--- Exercise directions ---
Print the lines below exactly, beginning with the one that contains "Task: Choose Flatten from the Tangents menu" and stopping after the last line.

(Data provided begins)

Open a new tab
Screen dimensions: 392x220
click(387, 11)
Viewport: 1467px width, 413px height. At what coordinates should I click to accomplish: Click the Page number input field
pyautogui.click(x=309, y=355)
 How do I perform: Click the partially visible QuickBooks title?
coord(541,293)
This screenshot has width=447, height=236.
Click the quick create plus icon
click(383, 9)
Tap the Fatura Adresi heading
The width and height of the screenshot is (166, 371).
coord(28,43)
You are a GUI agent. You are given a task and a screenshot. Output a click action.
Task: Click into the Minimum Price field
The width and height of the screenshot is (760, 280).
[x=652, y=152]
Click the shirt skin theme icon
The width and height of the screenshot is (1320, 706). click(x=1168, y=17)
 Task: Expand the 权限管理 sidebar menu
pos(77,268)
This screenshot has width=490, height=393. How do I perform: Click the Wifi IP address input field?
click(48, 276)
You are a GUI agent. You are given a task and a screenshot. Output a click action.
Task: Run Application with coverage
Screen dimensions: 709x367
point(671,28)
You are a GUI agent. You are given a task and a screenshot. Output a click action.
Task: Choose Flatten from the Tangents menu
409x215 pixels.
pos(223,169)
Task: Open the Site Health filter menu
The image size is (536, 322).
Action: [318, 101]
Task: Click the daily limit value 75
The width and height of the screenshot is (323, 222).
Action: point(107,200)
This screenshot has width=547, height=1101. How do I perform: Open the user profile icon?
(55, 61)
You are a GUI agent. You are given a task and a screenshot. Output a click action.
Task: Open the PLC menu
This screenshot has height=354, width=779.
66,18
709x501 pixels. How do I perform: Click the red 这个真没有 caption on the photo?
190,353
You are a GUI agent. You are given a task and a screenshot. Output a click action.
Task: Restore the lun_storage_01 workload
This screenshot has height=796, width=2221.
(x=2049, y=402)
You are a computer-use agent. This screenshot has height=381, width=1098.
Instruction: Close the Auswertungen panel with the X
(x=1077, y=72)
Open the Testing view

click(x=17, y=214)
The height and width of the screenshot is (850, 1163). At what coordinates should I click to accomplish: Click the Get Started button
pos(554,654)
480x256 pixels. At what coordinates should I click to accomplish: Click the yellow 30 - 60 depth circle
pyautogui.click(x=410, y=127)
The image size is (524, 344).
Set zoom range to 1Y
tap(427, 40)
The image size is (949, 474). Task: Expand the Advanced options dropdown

(Data provided ends)

--- Response below ---
Task: Choose Flatten from the Tangents menu
409x215 pixels.
pos(223,169)
Task: Open the Site Health filter menu
The image size is (536, 322).
Action: [318, 101]
Task: Click the daily limit value 75
The width and height of the screenshot is (323, 222).
Action: point(107,200)
This screenshot has width=547, height=1101. How do I perform: Open the user profile icon?
(55, 61)
You are a GUI agent. You are given a task and a screenshot. Output a click action.
Task: Open the PLC menu
This screenshot has height=354, width=779.
66,18
709x501 pixels. How do I perform: Click the red 这个真没有 caption on the photo?
190,353
You are a GUI agent. You are given a task and a screenshot. Output a click action.
Task: Restore the lun_storage_01 workload
This screenshot has height=796, width=2221.
(x=2049, y=402)
You are a computer-use agent. This screenshot has height=381, width=1098.
Instruction: Close the Auswertungen panel with the X
(x=1077, y=72)
Open the Testing view

click(x=17, y=214)
The height and width of the screenshot is (850, 1163). At what coordinates should I click to accomplish: Click the Get Started button
pos(554,654)
480x256 pixels. At what coordinates should I click to accomplish: Click the yellow 30 - 60 depth circle
pyautogui.click(x=410, y=127)
The image size is (524, 344).
Set zoom range to 1Y
tap(427, 40)
The image size is (949, 474). Task: Expand the Advanced options dropdown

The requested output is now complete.